何も知らずに見た。
ホラーだった。
ホラーもまた物語というジャンルのひとつ故、プロットというのかロジックというのか、物語上の設定に不備があってはならない。
ホラーはドラキュラに代表されるように魔物的存在が引き起こす出来事からサイコパスに至るまで様々なものがあるが、この作品では「抑圧された子どもの想念」が元になっている。
この子どもたちの群像がテイラーでありアリスだ。
しかしこの抑圧された子どもの想念の攻撃対象は主人公ジェシカだった。
彼女は幼い頃の想い出すべてに蓋をした人物で、その根源が突然別人の様に変わってしまった父という設定となっている。
ジェシカのそれまでの家族や人生は素晴らしいものだった。
母の死
精神的な問題による自殺
これこそジェシカの中にあった豊かな明るい想像力が逆転してしまった出来事だったのだろう。
現実という理不尽な出来事
いつまでも想像の世界には住めない事実
死という許せないもの その根源となった精神病
ジェシカという子供が作った絶望というイマジネーション
それが悪魔的存在であるチョンシーを呼び寄せたのだろう。
豊かなイマジネーションの背後に作ってしまった許せない世界
この子ども特有の想像世界は、ネットワークのように子供たちをつないでいるというのがこの作品の設定
そしてこの想像された世界は、虐げられた子供たちのイメージで作られている。
面白いのがそこにいる中心的な存在で、その世界の核であり、対峙すべき対象となていること。

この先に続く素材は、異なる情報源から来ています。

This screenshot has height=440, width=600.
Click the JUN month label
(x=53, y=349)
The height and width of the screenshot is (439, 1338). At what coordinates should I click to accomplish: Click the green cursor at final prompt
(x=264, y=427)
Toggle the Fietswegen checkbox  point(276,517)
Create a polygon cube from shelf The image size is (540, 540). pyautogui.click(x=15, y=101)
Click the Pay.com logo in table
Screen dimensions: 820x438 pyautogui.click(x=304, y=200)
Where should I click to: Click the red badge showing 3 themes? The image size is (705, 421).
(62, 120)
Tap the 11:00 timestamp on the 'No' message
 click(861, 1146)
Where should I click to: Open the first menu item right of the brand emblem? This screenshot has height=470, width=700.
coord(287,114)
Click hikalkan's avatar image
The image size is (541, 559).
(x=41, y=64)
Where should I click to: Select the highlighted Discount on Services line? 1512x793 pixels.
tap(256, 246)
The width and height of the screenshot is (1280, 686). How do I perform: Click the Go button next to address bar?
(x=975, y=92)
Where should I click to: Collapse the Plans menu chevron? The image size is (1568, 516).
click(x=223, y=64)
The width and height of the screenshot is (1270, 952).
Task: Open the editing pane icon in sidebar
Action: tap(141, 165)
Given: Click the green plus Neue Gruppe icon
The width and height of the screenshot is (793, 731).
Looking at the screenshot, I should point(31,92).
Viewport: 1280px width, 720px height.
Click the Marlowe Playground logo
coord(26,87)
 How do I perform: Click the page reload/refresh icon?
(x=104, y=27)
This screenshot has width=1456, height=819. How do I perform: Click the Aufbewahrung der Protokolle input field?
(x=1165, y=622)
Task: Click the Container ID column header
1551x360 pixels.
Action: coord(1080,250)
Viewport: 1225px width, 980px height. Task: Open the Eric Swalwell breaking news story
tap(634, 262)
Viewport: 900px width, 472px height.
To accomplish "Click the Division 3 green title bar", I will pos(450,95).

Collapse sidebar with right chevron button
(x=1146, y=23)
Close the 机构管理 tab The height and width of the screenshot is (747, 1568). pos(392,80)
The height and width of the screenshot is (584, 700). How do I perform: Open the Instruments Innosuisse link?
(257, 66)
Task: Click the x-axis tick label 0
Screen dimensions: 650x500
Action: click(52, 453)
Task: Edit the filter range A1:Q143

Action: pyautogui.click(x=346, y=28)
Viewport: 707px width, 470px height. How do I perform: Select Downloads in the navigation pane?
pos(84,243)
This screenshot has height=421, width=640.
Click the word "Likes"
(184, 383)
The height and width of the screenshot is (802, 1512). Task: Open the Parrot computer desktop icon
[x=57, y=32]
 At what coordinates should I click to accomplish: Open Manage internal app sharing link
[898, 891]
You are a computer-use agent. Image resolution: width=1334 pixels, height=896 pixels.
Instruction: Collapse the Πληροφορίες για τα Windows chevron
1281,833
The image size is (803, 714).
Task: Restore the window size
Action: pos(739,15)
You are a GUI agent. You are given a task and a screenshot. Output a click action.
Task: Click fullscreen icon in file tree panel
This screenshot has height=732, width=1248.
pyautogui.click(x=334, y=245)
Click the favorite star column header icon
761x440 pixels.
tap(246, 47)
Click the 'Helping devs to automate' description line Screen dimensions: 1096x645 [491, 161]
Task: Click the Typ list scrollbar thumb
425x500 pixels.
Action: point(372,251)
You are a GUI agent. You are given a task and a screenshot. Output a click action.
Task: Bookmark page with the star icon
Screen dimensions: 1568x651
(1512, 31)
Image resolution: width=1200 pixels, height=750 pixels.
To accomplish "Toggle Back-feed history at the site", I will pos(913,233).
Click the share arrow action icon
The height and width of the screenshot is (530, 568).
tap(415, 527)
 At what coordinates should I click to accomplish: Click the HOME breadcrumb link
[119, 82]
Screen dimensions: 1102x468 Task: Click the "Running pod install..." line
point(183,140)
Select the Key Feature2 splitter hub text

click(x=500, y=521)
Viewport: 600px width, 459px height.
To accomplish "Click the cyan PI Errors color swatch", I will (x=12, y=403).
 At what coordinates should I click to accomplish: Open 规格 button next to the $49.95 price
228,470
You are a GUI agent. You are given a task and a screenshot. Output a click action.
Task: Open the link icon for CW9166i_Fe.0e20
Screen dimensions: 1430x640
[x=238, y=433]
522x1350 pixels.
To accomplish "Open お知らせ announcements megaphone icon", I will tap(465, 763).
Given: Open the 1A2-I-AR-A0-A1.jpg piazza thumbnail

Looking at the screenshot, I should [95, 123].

これはたくさんの作品で使われている設定だが、そう考えてしまう作り手というのかそれに納得する視聴者も含め、個人的には不思議に思ってしまう。
中心的、核、明確な対象 こういうのが必要なんだなと枠の外から見ているように感じてしまう。
さて、
最近の作品の作りは多少なりとも凝っている。
セリフにもあるが、悪魔的なものが狙っていたのはアリスではなくジェシカだった。
父との確執の真実
夫の連れ子との仲
さらに、虐待された子どもを養子にしたこと。
これらが最初に示されるが、その家庭の事情は日本では稀なことに少々戸惑うが、これこそこの物語の世界観だった。
ただ、ホラー特有の終わり方はいいが、同時にチョンシー世界がどこにでもあることを想像させる。
ドクターのケースにもあったことでもそれが窺い知れるが、実際子どもがいなくなってしまうのは確かに恐ろしい。
とくにアメリカでは年間約36万人の子供が行方不明になっている。
この原因をホラーに求めるのは、ある意味自然なことかもしれない。
また、チョンシーが見えるのはアリスとジェシカだけというのも面白い設定だった。
このシーンで、悪との対峙対象がジェシカということがはっきりする。
しかし、グロリア婆さんだけがなぜ犠牲者となったのだろう?
彼女は「存在」という言葉を口にした。
それは、子供たちのイマジナリーフレンドが現実世界に影響を及ぼす力を持つ存在のことを指している。
グロリアはジェシカの幼少期のイマジナリーフレンドであるチョンシーの存在を理解しており、その危険性を知っていた。
同時にそんな世界があることを認識し、本を書いた。
彼女の考える世界を人々はばかげていると笑ったが、実際グロリアの認識は正しかった。
ジェシカ家族も似たようにチョンシーに襲われるが、グロリアだけがすぐに餌食となってしまう部分が、少々惜しい点だった。
やはりこの作品はティーンズ向けなのだろう。
あくまでホラーなのだが恐ろしさは控えめだ。
この部分はホラー愛好家たちをがっかりさせるだろう。
しかし、内容的には多少考えさせる作りになっている点は、ティーンズカップルを対象にしているのだろう。
しかし、外人のニックネームというのは少々慣れない。
ジェス = ジェシカ
アリス = アリーキャット
ここが面倒くさいが、アリスが何者かという説明上必要だったのだろう。
アリスがいなくなった時、テイラーはジェシカに「やることすべてが逆効果だ」と言ったが、こここそが人生というものだろう。
乗り越えなくてはならないことを人生が提示しているのだろう。
個人的にもそんなことしか起きないことに辟易するが、物語にそれがなければ退屈極まりない。
怖いのが苦手な人も大丈夫なホラーだった。